PHOTO: Cigarette butts

A volunteer displays a bag of discarded cigarette butts picked up outside City Hall in downtown Fredericksburg.

IN JUNE, the City of Fredericksburg announced a new initiative

to get smokers to dispose of their discarded cigarette butts in proper receptacles instead of just throwing them on the ground.

The “Please Butt In” campaign launched by the Clean and Green Commission, the Rapppahannock Regional Solid Waste Management Board (R–Board), and the Department of Parks, Recreation and Events even installed 30 new butt disposal containers in various locations, including five heavily used city parks, to make it easier for people do the right thing.

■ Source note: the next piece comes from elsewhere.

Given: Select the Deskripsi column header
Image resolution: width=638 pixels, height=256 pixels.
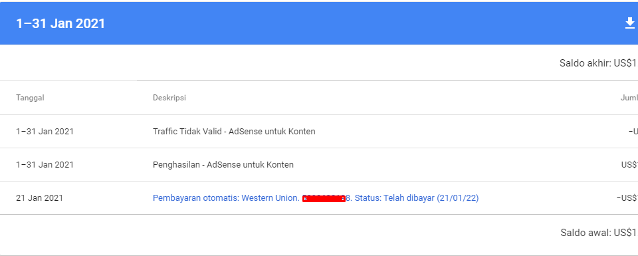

A YouTube video by the R–Board also encouraged resident volunteers to “stop and finish your activity [downtown] by putting on disposable gloves and picking up the butts you see” to keep this toxic garbage out of the Rappahannock River watershed and the bellies of local wildlife.

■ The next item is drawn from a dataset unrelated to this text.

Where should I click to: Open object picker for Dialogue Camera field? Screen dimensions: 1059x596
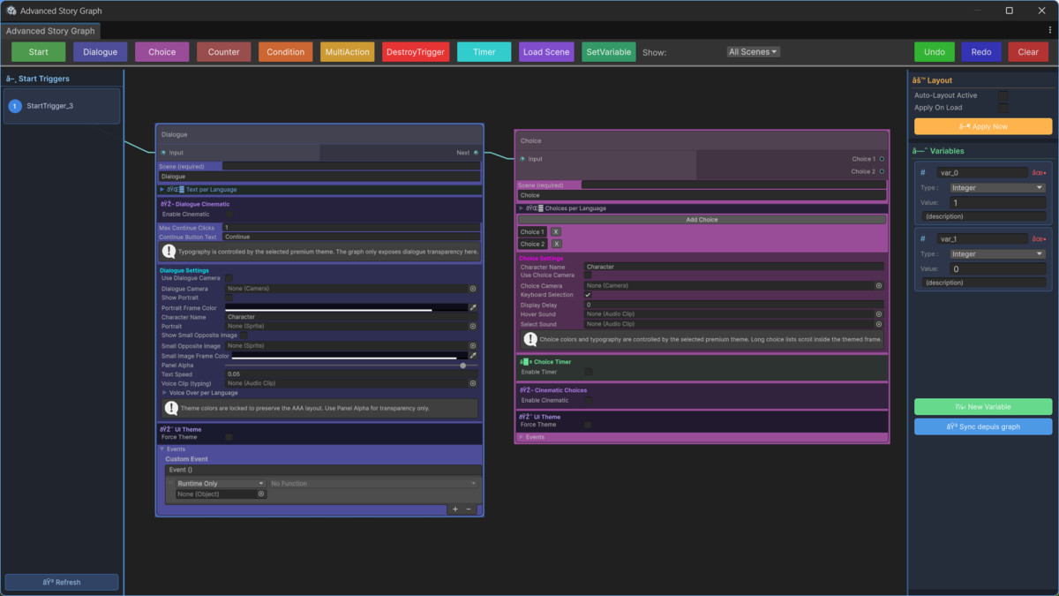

The video also contained a warning: “By the way, the Fredericksburg Police Department strictly enforces the littering code,” Officer Joe Young, the department’s watershed manager, pointed out. “A cigarette butt tossed on the sidewalk could cost you up to $2,500, a conviction of a Class 1 misdemeanor, lost wages, fines and court costs. That’s a pretty expensive cigarette.”

Yes, it is. So four months later, has the “Please Butt In” campaign eliminated the problem?

Hardly. The video only had 93 views to date, so most smokers haven’t seen it and probably don’t know about the hefty fine. And tossing a cigarette butt is such an ingrained habit that some people probably don’t even realize what they’re doing.

Others, though, are just careless. And although nobody should have to pick up other people’s discarded cigarette butts, it happens in Fredericksburg on a daily basis.

“I routinely pick up about 100 cig butts on my walking commute to and from the train station, along Princess Anne Street and Caroline Street in historic downtown,” one disgusted city resident told The Free Lance–Star, adding that, “The monumental efforts by conscientious organizations and individuals to beautify and maintain historic downtown as a crown jewel is grossly undermined by countless smokers who routinely drop cigarette butts on the sidewalks, curbsides, and tree wells with no consideration for the law, or respect for our historic downtown.”

Even though Americans are smoking less than ever, discarded cigarette butts remain the most commonly littered item in the U.S., according to Keep America Beautiful, which estimates that about a third of the litter going into storm drains is made up of used tobacco products. In Fredericksburg, cigarette butts routinely litter intersections, entrances to bars and other buildings, parks and trails.

City officials and local businesses are making a concerted effort to install dozens more receptacles to make it easier for smokers to properly dispose of their castoffs, but it is ultimately their responsibility to make sure that their discarded cigarette butts don’t wind up where they don’t belong.

And if they don’t, a ticket for littering may convince them otherwise.